Objective. To evaluate the rate of inactive disease in children with juvenile idiopathic arthritis (JIA) treated with etanercept, and to identify clinical characteristics associated with attainment of inactive disease. Methods. Clinical charts of patients who were given etanercept between January 2002 and January 2011 were evaluated retrospectively. For each patient, all visits from initiation of etanercept to the last followup evaluation in which the patient was still receiving etanercept were examined to establish whether the patient had reached the state of inactive disease and to identify the first visit in which inactive disease was documented. Clinical characteristics associated with achievement of inactive disease were determined through univariate analyses and Cox regression procedures. Results. A total of 173 patients who received etanercept for a median of 2.2 years (range 0.5-10.5 yrs) were studied. Eighty-seven patients (50.3%) achieved inactive disease after a median of 0.6 years (range 0.1-2.5 yrs) of therapy.

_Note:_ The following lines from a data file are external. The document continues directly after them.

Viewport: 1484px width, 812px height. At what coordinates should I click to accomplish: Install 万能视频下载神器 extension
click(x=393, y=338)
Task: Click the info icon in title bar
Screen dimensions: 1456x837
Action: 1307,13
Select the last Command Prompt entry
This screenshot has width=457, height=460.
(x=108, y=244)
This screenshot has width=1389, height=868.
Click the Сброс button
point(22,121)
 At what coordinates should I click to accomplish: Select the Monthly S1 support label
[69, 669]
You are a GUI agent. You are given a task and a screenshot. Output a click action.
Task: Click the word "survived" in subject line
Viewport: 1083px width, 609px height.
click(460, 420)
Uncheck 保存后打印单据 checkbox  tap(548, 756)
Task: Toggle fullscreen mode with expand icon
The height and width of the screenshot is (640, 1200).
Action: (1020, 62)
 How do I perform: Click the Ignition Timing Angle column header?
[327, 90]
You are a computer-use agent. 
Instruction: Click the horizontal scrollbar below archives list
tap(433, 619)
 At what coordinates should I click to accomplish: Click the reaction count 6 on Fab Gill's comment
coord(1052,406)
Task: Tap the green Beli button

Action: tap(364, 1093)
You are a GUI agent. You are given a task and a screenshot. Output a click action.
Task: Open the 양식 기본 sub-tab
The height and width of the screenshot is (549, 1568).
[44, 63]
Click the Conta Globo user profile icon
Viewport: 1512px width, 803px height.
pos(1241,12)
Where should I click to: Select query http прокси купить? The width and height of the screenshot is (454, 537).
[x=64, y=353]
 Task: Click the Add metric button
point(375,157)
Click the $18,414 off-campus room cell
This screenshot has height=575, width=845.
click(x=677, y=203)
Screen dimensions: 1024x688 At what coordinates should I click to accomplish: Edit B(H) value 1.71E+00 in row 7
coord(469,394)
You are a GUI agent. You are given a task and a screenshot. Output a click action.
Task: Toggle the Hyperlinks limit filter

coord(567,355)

At last followup evaluation, 85 patients (49.1%) still had inactive disease and 70 (40.5%) were in clinical remission on medication. The probability of achievement of inactive disease after 6, 12, and 24 months of therapy was 24%, 46% and 57%, respectively. On Cox regression analysis, the attainment of inactive disease was associated with lack of wrist involvement and an age at disease onset < 3.6 years. Conclusion. Around half of our patients with JIA treated with etanercept achieved a state of inactive disease. Children who lacked wrist involvement and were younger at disease onset had a greater likelihood of achieving inactive disease.